Japan’s economic debate has moved from the bizarre to the ridiculous. Just two years ago we were told that fiscal restraint was the key to economic recovery. Annual bond issues to finance government spending would not be allowed to exceed 30 trillion yen ($250 billion). In other words, cutting demand was supposed to cure a demand-starved economy. Diet pills for anorexics made about the same kind of sense.
Now, with tax revenues plummeting as the economy weakens further, bond issues will have to go far beyond the promised 30 trillion yen limit. So what does Prime Minister Junichiro Koizumi do when confronted with this complete negation of his economic strategy? He turns around and says it is “not important.”
The farce does not end there. Koizumi and his high-powered academic advisers also told us that structural reforms were the key to economic recovery, as if privatizing a few government corporations and bankrupting a few banks could spark recovery. Now, as the economy moves into a dangerous deflationary spiral, the prime minister turns around and tries to portray himself as a kind of economic hero by promising to fight the deflation he has caused.
Meanwhile, political opposition parties, which advocate the same mistaken economic policies as Koizumi, try to make political capital out of deflation and his failure to meet the 30 trillion yen promise.
And foreign pundits advocating Thatcherite/Reaganite, anti-Keynesian, supply-side policies that were once supposed to have cured Western economies suffering from excessive demand and inadequate supply — the exact opposite of Japan’s problems, incidentally — now insist that Japan’s problems today are due to failure to push structural reforms more fully. Those reforms were always about as relevant as rearranging deckchairs on the Titanic. Now, with the boat fast taking in water, they and the government think that arranging the lifeboats, i.e., rescuing bankrupt companies and the unemployed, will somehow save the boat.
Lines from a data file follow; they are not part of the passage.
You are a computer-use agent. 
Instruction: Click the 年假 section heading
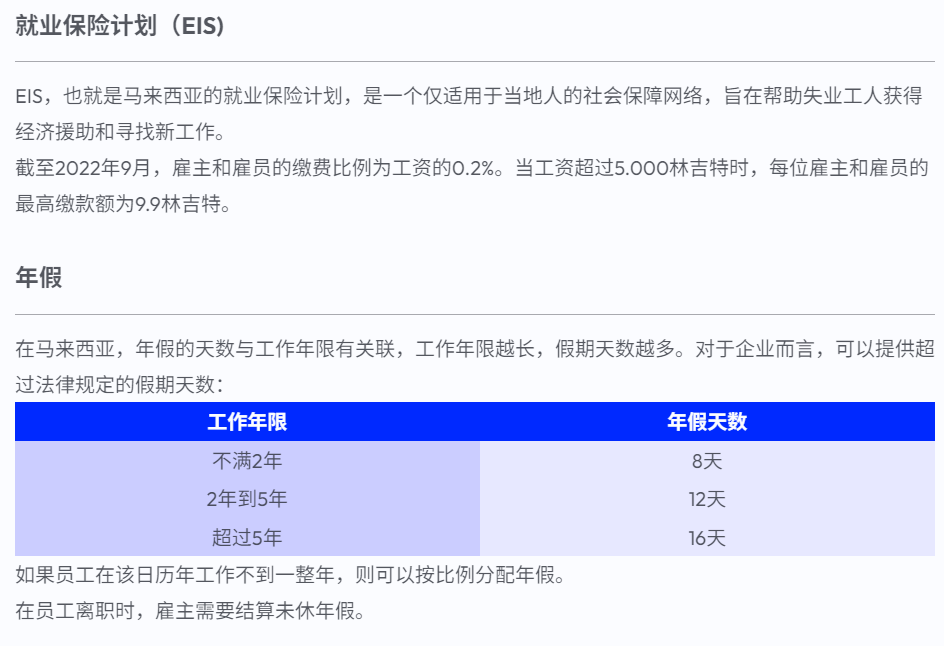tap(39, 278)
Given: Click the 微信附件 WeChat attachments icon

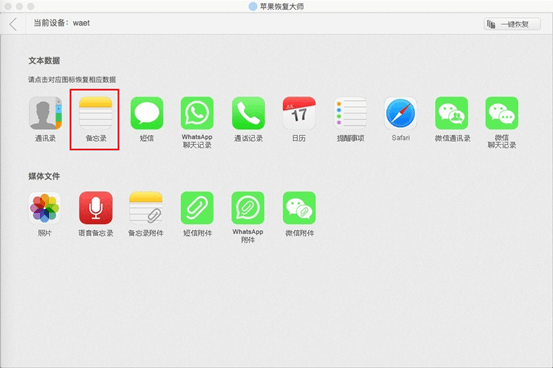Looking at the screenshot, I should pos(299,208).
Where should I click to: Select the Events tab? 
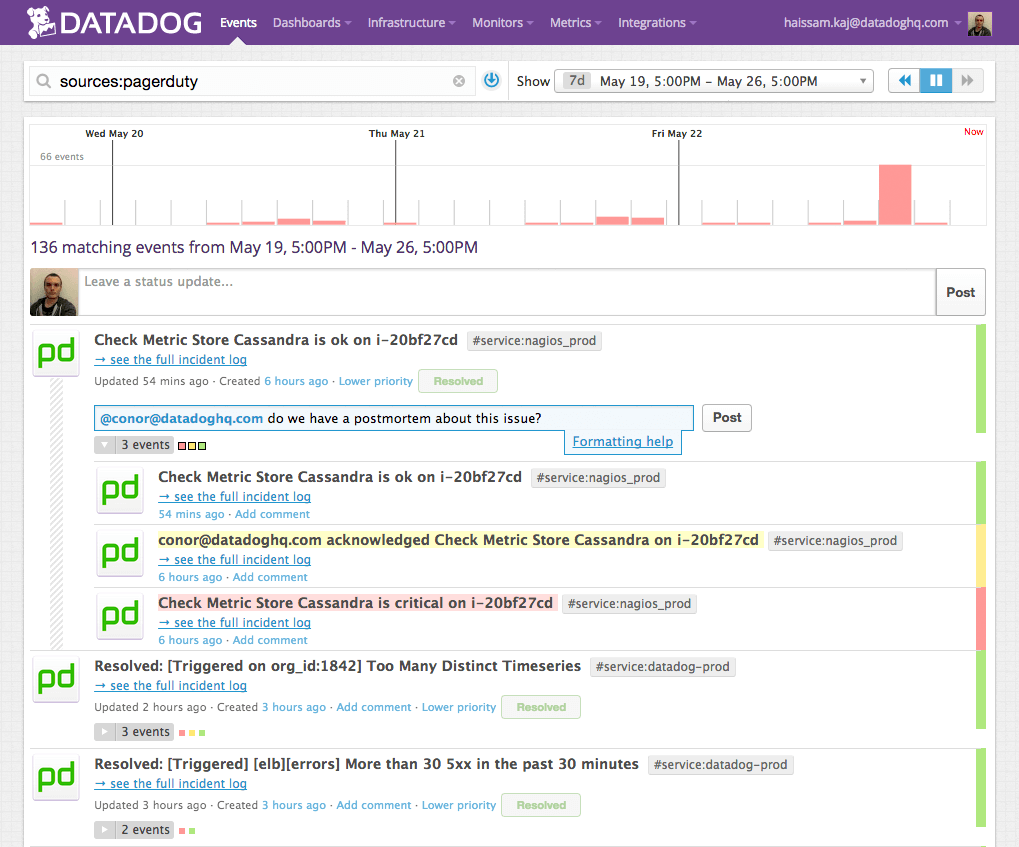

Someone should tell the pundits, most of whom spent much of the 1980s admiring and fearing Japan’s economic success and who now watch the floundering boat with pity and contempt, that the fact that the boat is still afloat, despite their very wrong advice, is a tribute to its underlying strength. Once the mistaken policies are reversed, recovery could be impressive.
How do so many people manage to get it so wrong? Looking back, a key factor was alarm over the 700 trillion yen of official debt overhanging the economy. It can be argued that this is not really the problem it is made out to be, given that almost all this money was borrowed from fellow Japanese, that personal financial assets in Japan total some 1.4 quadrillion yen, and that both banks and individuals in Japan are still more than willing to buy government bonds at very low interest rates.
But if it is a problem, it can easily be cured. The main reason for Japan’s economic difficulties is the demand gap caused by consumers’ chronically high propensity to save. The problem has been around for more than 30 years, but in the past it was disguised by artificial asset booms, excessively competitive investment in facilities and export surpluses.
The main cause of the mountain of official debt has been the need to fill the demand gap with government spending, and a chronic unwillingness to fund that spending with tax monies rather than borrowings. Since the demand gap is largely a cultural problem, and therefore unlikely to go away in the near future, then the need today is reform in tax policies.
Tax revenues are inadequate for several reasons. Low income earners pay almost no taxes. Tax evasion by owners of small and medium companies is easy and rampant. True, unfairly high taxes are imposed on large companies and the deceased; in effect the government says that it prefers to shift the tax burden from those who can vote or complain to those who can’t do either. But that distortion too encourages evasion.
Meanwhile, indirect tax revenues are hard to increase because of the foolish switch from product taxes, which are both easy to collect and to increase, to the very unpopular and demand-stifling consumption tax.
Unfortunately, proper tax reform is difficult now that fighting deflation is the order of the day. Indeed the government, with more mistaken foreign advice, says it will now try to stimulate spending by cutting taxes. This will not only further increase the deficit. It is also the least efficient way to stimulate the economy, since much of the tax cut will simply add to Japan’s surplus savings.
What to do? Since most of Japan’s mountain of personal financial assets is held by elderly people with little plan to spend much in the near future, there is nothing to stop the government from saying that this dead money should be replaced by fresh money from the Bank of Japan pumped directly into the economy, ideally by buying up the collateral for delinquent loans by banks. Future inflation problems can be met if and when they arise; for the moment, at least, Japan badly needs some hint of inflation. BOJ funding for a temporary increase in government deficit spending would also be welcome.
Then when the economy finally gets moving, Tokyo can begin to tackle the deficit problem and tax system reform.
One hope for the future is an anti-Koizumi coup within the ruling LDP by the so-called forces of resistance — by the LDP politicians with the wit to realize the foolishness of current policies. Moves are already afoot. The other hope is the possible appointment of a Keynesian economist as the next BOJ head.
But in the meantime don’t expect any of this economic wisdom to penetrate the minds of the true resistance forces, namely the prime minister, his advisers, the opposition parties or the foreign pundits. Wedded to their dogmas, they still find ways to blame everyone else but themselves for the disaster they have imposed on Japan.